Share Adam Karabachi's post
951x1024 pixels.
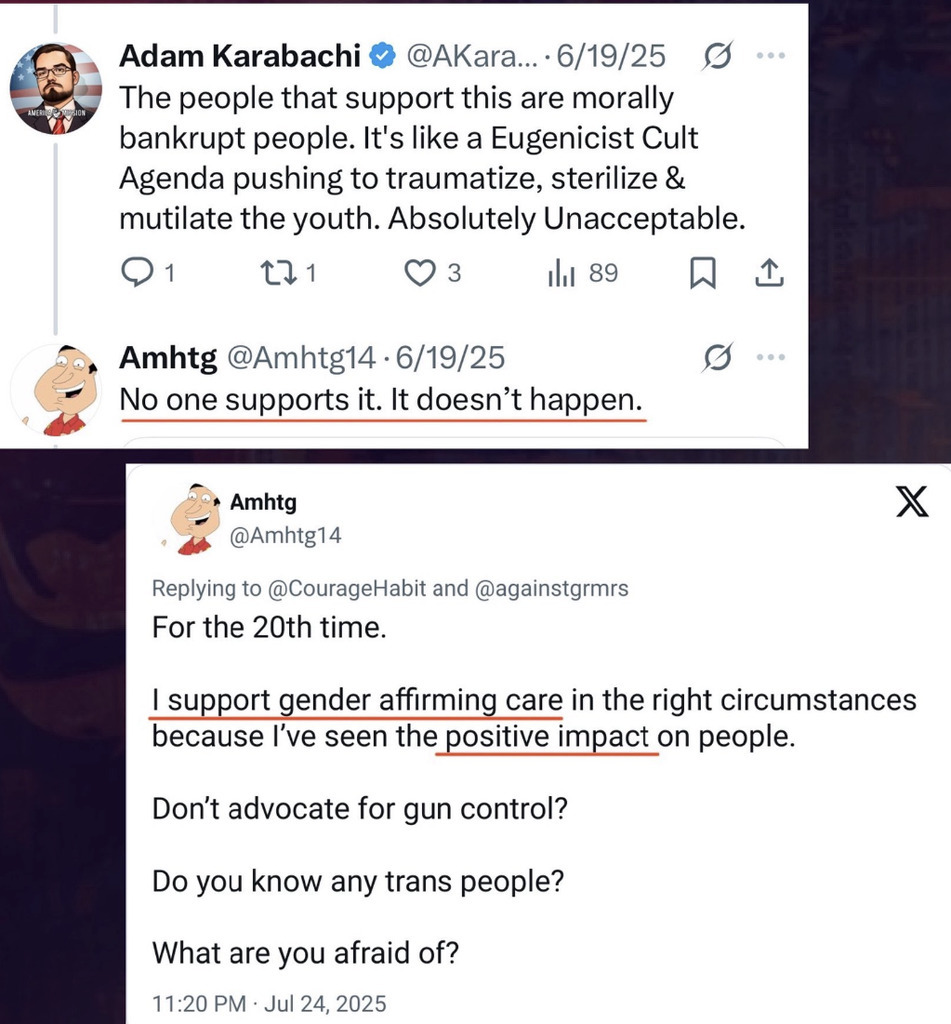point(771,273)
--
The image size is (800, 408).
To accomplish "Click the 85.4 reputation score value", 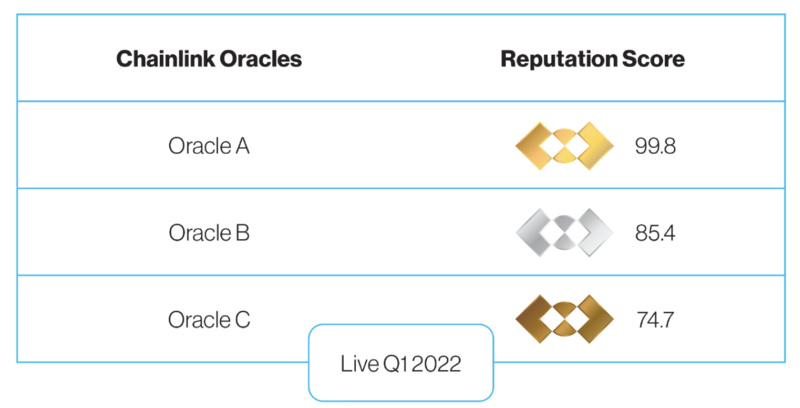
--
● **WORK ITEM**: Repeat, word for word, the lines of the material above from the one holding "The image size is (800, 408)." through the one holding "the 85.4 reputation". Leave out pictures.

● **ANSWER SPACE**:
The image size is (800, 408).
To accomplish "Click the 85.4 reputation score value", 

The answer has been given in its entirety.